Posiłek bez najważniejszej przyprawy?
Po raz ostatni Cracovia bezbramkowo zremisowała z Górnikiem Zabrze w 2009 roku. Czy dziś będzie podobnie?
Probierz chciałby zapewne, by Cracovia była już pewna utrzymania. (fot. Łukasz Skwiot)
Jednym z najbardziej atrakcyjnych składowych futbolu są gole. Mawia się, że to sól tej dyscypliny sportowej. Istnieje więc duże prawdopodobieństwo, iż starcie drużyn prowadzonych bez Michała Probierza i Marcina Brosza nie będzie właściwie doprawione.
Obie strony są bowiem na szarym końcu ligowej klasyfikacji zdobytych bramek. Gospodarze mają ich w dorobku 26. Goście – 27. Co gorsza, tendencja nie jest wzrostowa. W minionych pięciu kolejkach krakowianie strzelili tylko cztery gole. Zabrzanie zaledwie dwa. Po połączeniu z faktem, że Cracovia zachowała ostatnio trzy czyste konta z rzędu, otrzymujemy mieszankę wielce niewybuchową.

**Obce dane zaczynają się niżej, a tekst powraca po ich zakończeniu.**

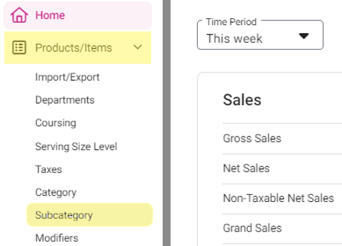Open the Time Period dropdown arrow
342x246 pixels.
[304, 36]
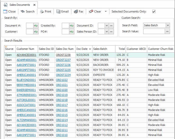
Task: Close the Sales Documents tab
Action: pos(34,5)
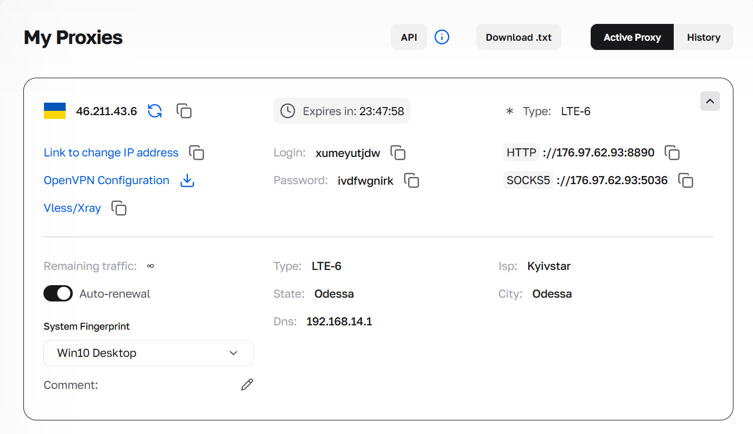Copy the proxy IP address 46.211.43.6

184,111
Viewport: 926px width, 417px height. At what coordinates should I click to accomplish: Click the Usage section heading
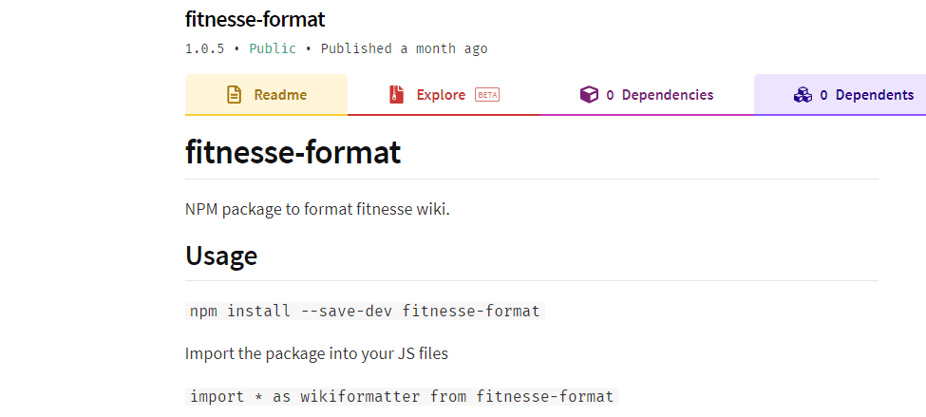[x=221, y=256]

Optymizmem może jedynie napawać to, że poprzednia potyczka obu ekip nie zakończyła się bezbramkowym remisem. Górnik przegrał na własnym boisku 0:2. Rywalizacja krakowian z zabrzanami w ogóle nie słynie zresztą z braku trafień. Aby znaleźć ostatnie 0:0, będące rezultatem zmagań obu drużyn, trzeba cofnąć się aż do 2009 roku.

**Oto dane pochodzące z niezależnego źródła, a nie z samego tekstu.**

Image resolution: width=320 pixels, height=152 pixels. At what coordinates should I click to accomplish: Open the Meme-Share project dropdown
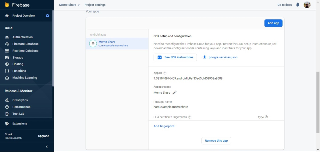[69, 5]
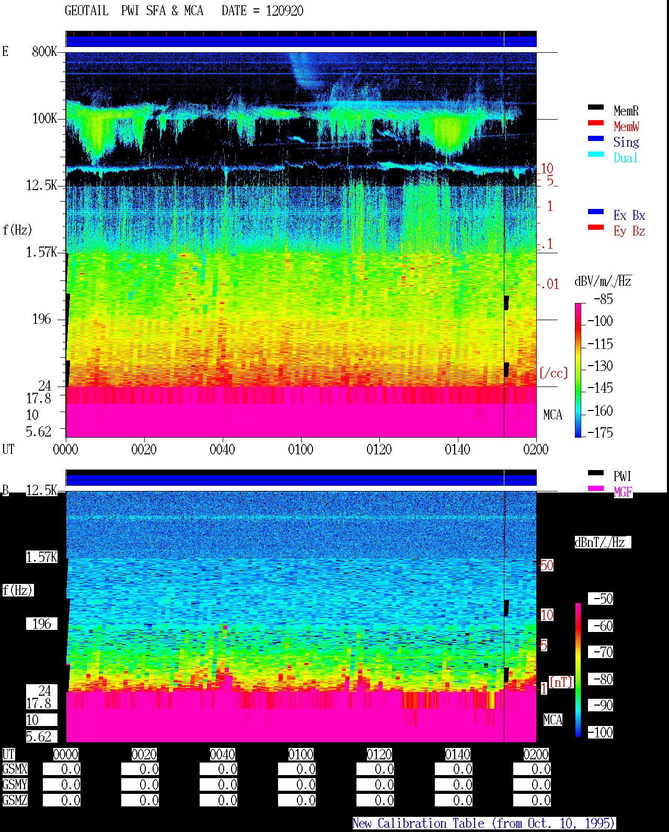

Jeśli piłkarze Probierza odniosą dziś zwycięstwo, będą niemal pewni utrzymania w PKO BP Ekstraklasie. Nad ostatnim w stawce Podbeskidziem będą mieli od czterech do siedmiu punktów przewagi (zależnie od wyniku spotkania Piasta Gliwice z Podbeskidziem właśnie).
Jest więc o co grać, jest się o co starać. Początek meczu zaplanowano na godzinę 17:30.